The industry press recently reported the comments of Schroders’ head Greg Cooper from an investment conference stating that “alternatives including private equity and hedge funds are not separate asset classes and do not provide diversification in portfolios”.
“Only equity and debt are asset classes”, he was also quoted as saying.
Schroders has been vocal in challenging some of the flaws in conventional diversified portfolio management and promoting better approaches — many of which we agree with and have been pursuing for much of the last decade.
These include the need for more dynamic asset allocation approaches and the limitations of traditional risk measures.
However, in this case I believe they are off track.
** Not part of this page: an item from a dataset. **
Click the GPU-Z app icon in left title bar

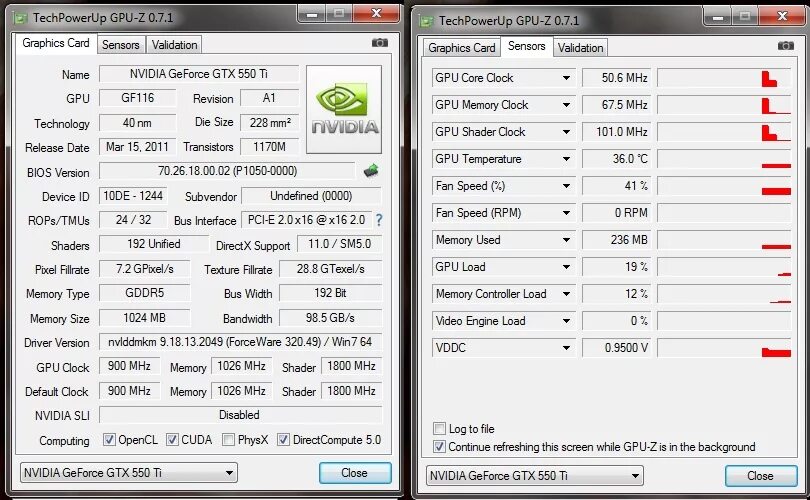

Some of these statements, if correctly reported, represent an overly simplistic view of the alternative investment universe and particularly hedge funds.
Anyone beyond hedge funds 101 has long moved away from seeing hedge funds as a separate asset class.
In our view they have always been better categorised as alternative strategies i.e. utilising the major asset classes but in different ways to a long only approach (through leverage, shorting, arbitrage, derivatives) and in the process producing a different risk/return outcome.
Therefore, just because a particular investment is not an asset class doesn’t mean it can’t provide diversification.
As the hedge funds universe is itself made up of a range of these alternative strategies with quite varying approaches and risk/return characteristics, it is wrong to generalise that hedge funds can’t provide diversification.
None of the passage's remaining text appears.